As far as music with lyrics, I pretty much have to rely on other people to clue me in on what's good! So what have you been listening to lately? What has made you smile, made you think, ushered you into worship, or comforted a fragile heart? Would you recommend a tune, and tell me why it's special to you!! Thanks!

Tuesday, February 5, 2008

Camp, Cemeteries, and Carpeteria

Today Patrick had to go to Santa Barbara to do some work at Family Care's new Santa Barbara location. Jason and I tagged along so that we could go look at some flooring (We need to do some replacement after living in Casa Zalamea for 10 years now... and if we ever decide on something, there will be cause for celebration!) Note to self: do not ever again attempt to take a toddler to Carpeteria. I won't even regale you with tiring accounts of how I chased that boy through a huge warehouse!!

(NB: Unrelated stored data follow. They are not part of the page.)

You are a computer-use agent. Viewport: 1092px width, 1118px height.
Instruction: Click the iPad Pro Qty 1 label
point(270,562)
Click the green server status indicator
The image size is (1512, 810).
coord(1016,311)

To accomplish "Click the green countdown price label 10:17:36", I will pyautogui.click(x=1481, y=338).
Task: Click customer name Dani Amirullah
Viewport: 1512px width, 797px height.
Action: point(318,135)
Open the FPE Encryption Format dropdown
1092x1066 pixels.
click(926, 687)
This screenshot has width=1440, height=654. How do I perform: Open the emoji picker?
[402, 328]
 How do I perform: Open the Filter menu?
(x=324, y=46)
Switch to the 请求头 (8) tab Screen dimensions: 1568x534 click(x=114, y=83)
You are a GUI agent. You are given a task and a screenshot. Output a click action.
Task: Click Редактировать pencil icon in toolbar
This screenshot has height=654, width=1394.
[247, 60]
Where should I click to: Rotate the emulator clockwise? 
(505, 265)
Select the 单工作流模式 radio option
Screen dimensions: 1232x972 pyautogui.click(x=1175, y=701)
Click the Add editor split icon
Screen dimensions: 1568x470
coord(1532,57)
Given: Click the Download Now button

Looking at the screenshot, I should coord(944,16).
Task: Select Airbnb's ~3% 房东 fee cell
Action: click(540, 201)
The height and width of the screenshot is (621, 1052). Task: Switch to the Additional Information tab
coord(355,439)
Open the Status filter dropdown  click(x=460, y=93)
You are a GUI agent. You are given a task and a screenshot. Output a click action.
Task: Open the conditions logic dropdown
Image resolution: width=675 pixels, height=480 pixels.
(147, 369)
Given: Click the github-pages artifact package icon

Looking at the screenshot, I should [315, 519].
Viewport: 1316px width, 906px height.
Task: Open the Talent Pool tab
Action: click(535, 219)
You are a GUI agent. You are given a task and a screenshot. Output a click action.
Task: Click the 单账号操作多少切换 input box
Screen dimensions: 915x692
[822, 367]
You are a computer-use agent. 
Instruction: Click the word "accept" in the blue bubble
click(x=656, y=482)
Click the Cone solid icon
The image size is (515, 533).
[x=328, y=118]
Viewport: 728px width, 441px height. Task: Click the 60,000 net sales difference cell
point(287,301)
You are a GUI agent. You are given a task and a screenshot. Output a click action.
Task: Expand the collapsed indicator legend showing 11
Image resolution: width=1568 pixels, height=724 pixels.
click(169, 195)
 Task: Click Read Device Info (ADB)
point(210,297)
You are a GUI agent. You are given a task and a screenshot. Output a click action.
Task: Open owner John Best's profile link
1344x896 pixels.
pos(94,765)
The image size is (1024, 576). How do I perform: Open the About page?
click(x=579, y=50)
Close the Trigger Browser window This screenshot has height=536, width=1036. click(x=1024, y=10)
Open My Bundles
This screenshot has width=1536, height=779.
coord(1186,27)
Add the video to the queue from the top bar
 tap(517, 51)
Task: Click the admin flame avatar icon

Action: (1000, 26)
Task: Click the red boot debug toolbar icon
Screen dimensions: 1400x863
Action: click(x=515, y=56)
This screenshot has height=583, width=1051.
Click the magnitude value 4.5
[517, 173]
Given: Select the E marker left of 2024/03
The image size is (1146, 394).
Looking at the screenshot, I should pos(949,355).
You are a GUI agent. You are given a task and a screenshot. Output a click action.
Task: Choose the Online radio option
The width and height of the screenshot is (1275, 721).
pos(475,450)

On a good note, I got to have a couple unexpected excursions along the way. Patrick stopped off at Camp Rancho Alegre along Cachuma Pass to get some info regarding the Men's Advance in October. I absolutely adore camp. Now this isn't to be confused with camp-ing, which I could take or leave... mostly leave, because I have poor circulation and just can't ever get warm. But I am a very happy 'organized camp' camper!!! I love the rustic cabins, the mess hall, the bonfire pit, the big cross up on the hill everyone hikes to at dusk, the counselors with names like Rabbit and Tex, navigating the lake in a kayak or canoe, the camp songs and corny skits, the way the pine trees smell in the morning and the sky is brilliant with stars at night, walks on dirt roads and narrow trails, ziplines and rope swings, horses and archery (but not together), the snack shop... oh, I could go on and on. I have such special memories of times with the Lord, enjoying His magnificent creation, as well as serious talks and goofy moments with friends.

So while Patrick was seeking out the camp director, Jason and I frolicked in a clearing surrounded by beautiful pines and the not so distant sound of a babbling brook. We watched as students set out for nature hikes and wished we could join. I definitely need a refresher course on lichen and why moss grows on the north side of a tree. Jason found a perfect walking stick with a knobby top, and we couldn't resist bringing it home... perfect walking sticks don't come along every day, you know! It was certainly an unexpected and shortlived camp experience, but memorable none the less.

Later in the day, Jason was getting stir crazy and Patrick was still working away, so we decided to take a stroll. We had gone no further than a block when we happened upon a beautiful cemetery complete with tall iron gates, rolling hills and grave markers of all shapes and sizes. Could this day get any better?? I am just as enamored with cemeteries as I am with camp. For different reasons, of course! I feel very calm and peaceful in a cemetery. As I look at the beautifully etched stones, I am reminded that I have a great God who is overseeing my life and knows exactly when and how He will call me home. One woman had 'Psalm 46' below her name... oh what an encouraging portion of Scripture. God is my refuge and my strength... there is no need to fear. And yet I am also saddened at the many souls who probably didn't know the Lord. I came across one headstone which was so weathered and covered with a green growth of some kind, that I wasn't even able to find a name. I felt sad that this person's name had been erased, and yet I realized it doesn't really matter if one's name is engraved in marble. What matters is that your name is etched into the Book of Life, and that God recognizes you as one of His own through the blood of Jesus. So I hope this anonymous person's name is etched in a book where thieves cannot steal and moths cannot destroy, because I would be delighted to meet him or her someday.